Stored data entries
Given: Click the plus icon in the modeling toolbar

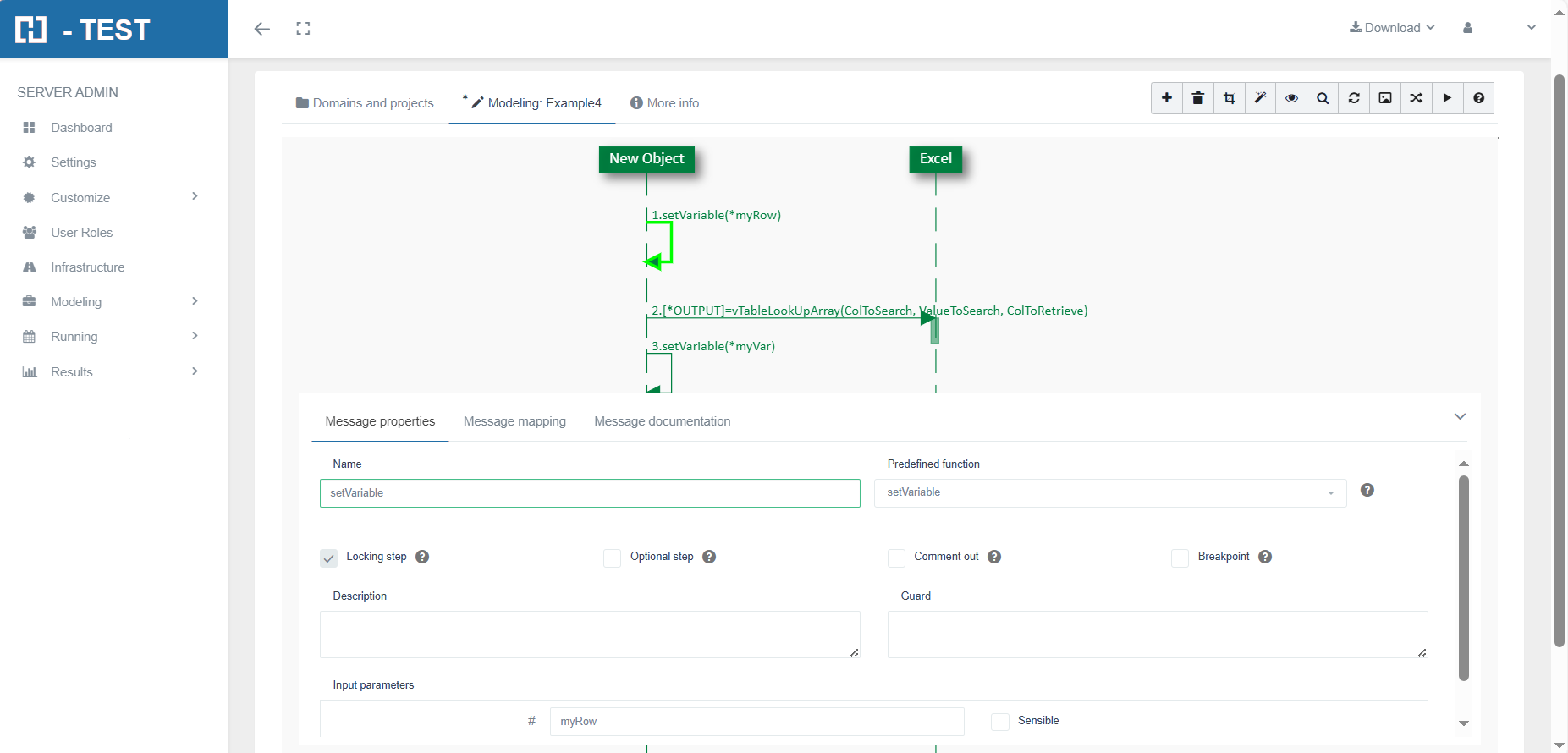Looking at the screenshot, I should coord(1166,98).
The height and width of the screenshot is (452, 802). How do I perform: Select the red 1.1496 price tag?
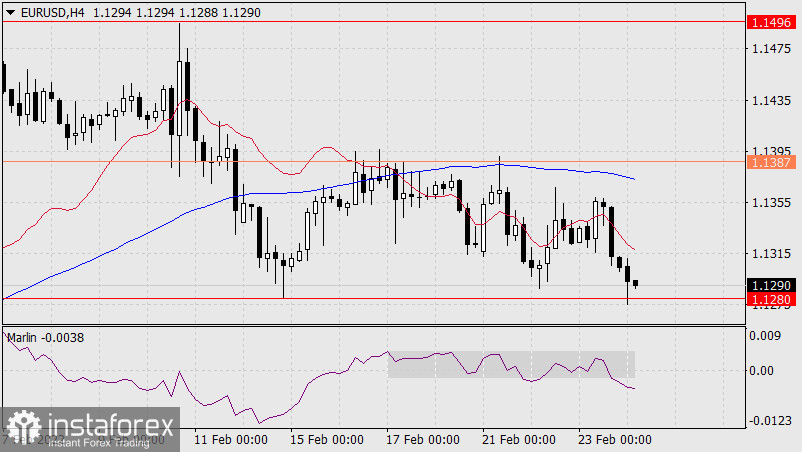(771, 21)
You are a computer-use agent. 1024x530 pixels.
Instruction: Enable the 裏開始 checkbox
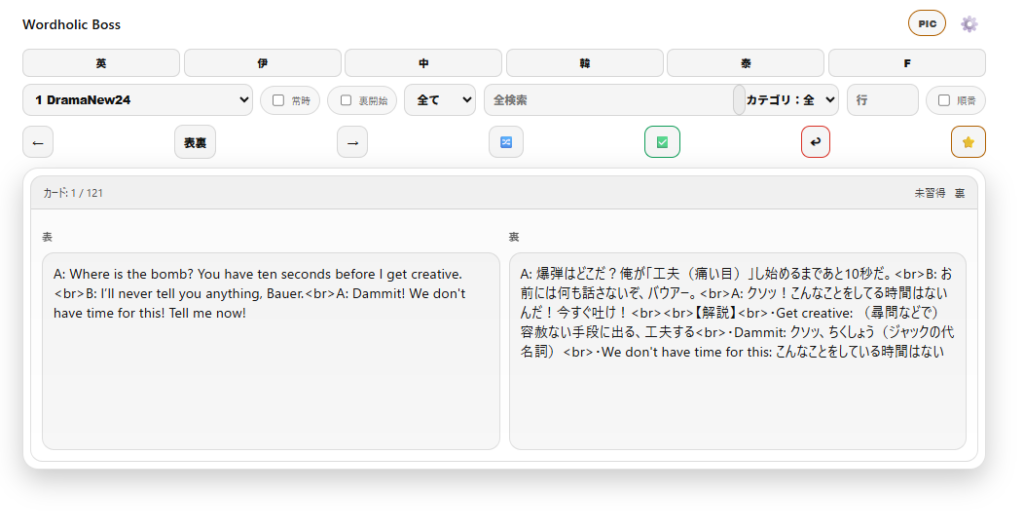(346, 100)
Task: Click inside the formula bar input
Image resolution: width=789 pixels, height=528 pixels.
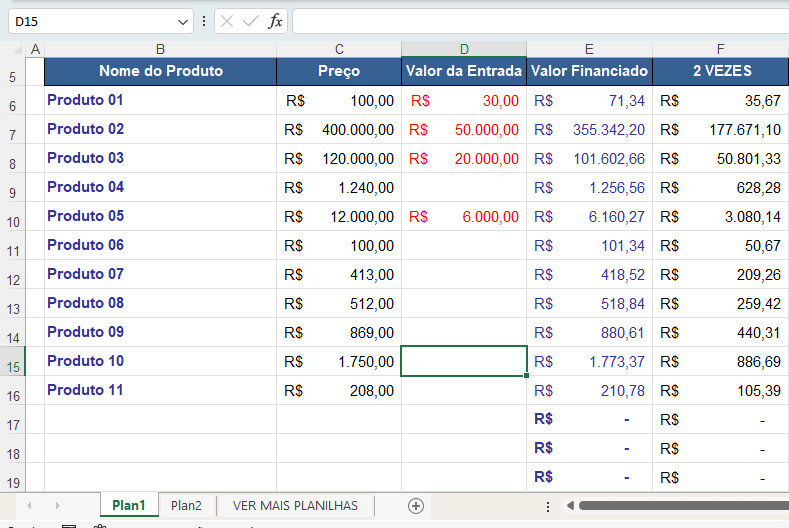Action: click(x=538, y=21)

• WHAT THE EXERCISE ASKS:
A word-for-word copy of the data, without its pictures, is what is needed.

• REPLY:
Given: Click the plus icon in the modeling toolbar

Looking at the screenshot, I should coord(1166,98).
The height and width of the screenshot is (452, 802). How do I perform: Select the red 1.1496 price tag?
(771, 21)
You are a computer-use agent. 1024x530 pixels.
Instruction: Enable the 裏開始 checkbox
(346, 100)
Task: Click inside the formula bar input
Image resolution: width=789 pixels, height=528 pixels.
Action: click(x=538, y=21)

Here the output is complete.